**WHAT THE TASK REQUIRES:**
Once the line containing "Beta (23, 2275)" is found, retype it and each line after it through the last entry below, word for word, and nothing else.

*** EXERCISE MATERIAL ***

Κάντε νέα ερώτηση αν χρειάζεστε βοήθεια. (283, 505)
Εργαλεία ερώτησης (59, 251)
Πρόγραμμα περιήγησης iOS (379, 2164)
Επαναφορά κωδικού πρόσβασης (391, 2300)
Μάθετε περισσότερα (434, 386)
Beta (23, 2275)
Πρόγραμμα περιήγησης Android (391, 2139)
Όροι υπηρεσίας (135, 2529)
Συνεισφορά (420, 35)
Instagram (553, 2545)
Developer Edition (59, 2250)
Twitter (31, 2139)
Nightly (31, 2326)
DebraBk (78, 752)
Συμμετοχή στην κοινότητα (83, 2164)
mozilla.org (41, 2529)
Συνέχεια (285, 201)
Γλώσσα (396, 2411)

***

**WORKED SOLUTION:**
Beta (23, 2275)
Πρόγραμμα περιήγησης Android (391, 2139)
Όροι υπηρεσίας (135, 2529)
Συνεισφορά (420, 35)
Instagram (553, 2545)
Developer Edition (59, 2250)
Twitter (31, 2139)
Nightly (31, 2326)
DebraBk (78, 752)
Συμμετοχή στην κοινότητα (83, 2164)
mozilla.org (41, 2529)
Συνέχεια (285, 201)
Γλώσσα (396, 2411)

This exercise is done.